After locating the line with "Where should I" in the entries below, output it and each following line up to and including the line with "Click the K column header", exactly and without pictures.
***** Extracted data
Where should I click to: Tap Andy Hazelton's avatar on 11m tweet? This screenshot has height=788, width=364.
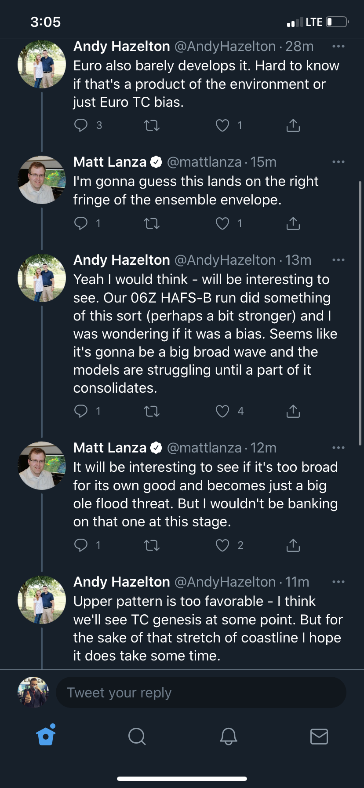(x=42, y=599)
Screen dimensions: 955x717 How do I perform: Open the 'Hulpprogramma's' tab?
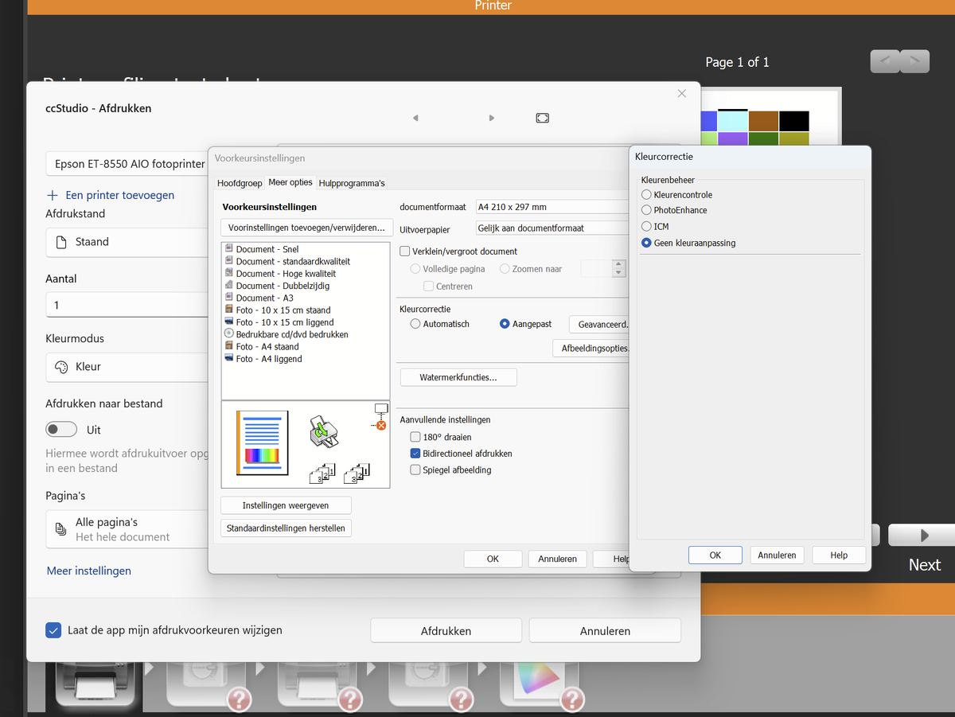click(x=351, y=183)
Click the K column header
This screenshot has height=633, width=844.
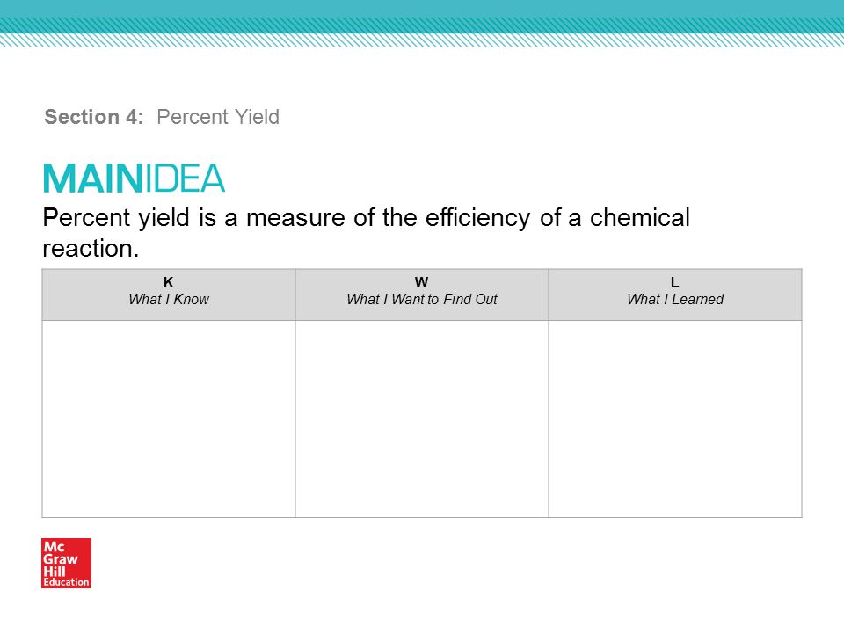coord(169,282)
**********
***** Extracted data
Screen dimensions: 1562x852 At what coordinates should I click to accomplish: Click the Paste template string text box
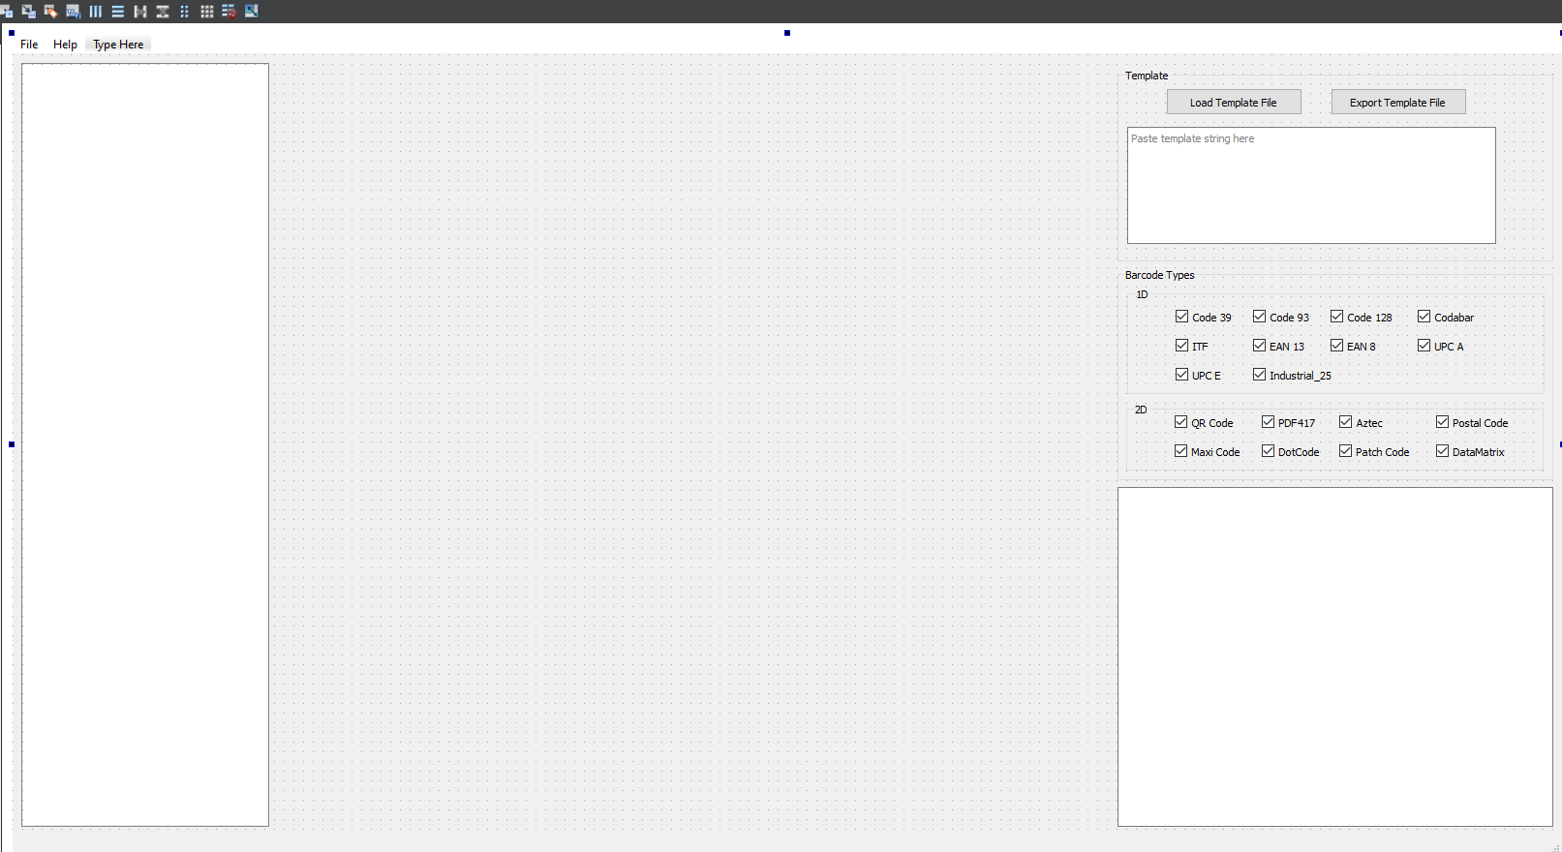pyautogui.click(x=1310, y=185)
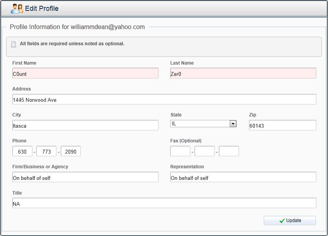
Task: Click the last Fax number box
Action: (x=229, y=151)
**********
**Solution:**
Where should I click to: Tap Andy Hazelton's avatar on 11m tweet? This screenshot has height=788, width=364.
(x=42, y=599)
Screen dimensions: 955x717 How do I perform: Open the 'Hulpprogramma's' tab?
click(x=351, y=183)
Click the K column header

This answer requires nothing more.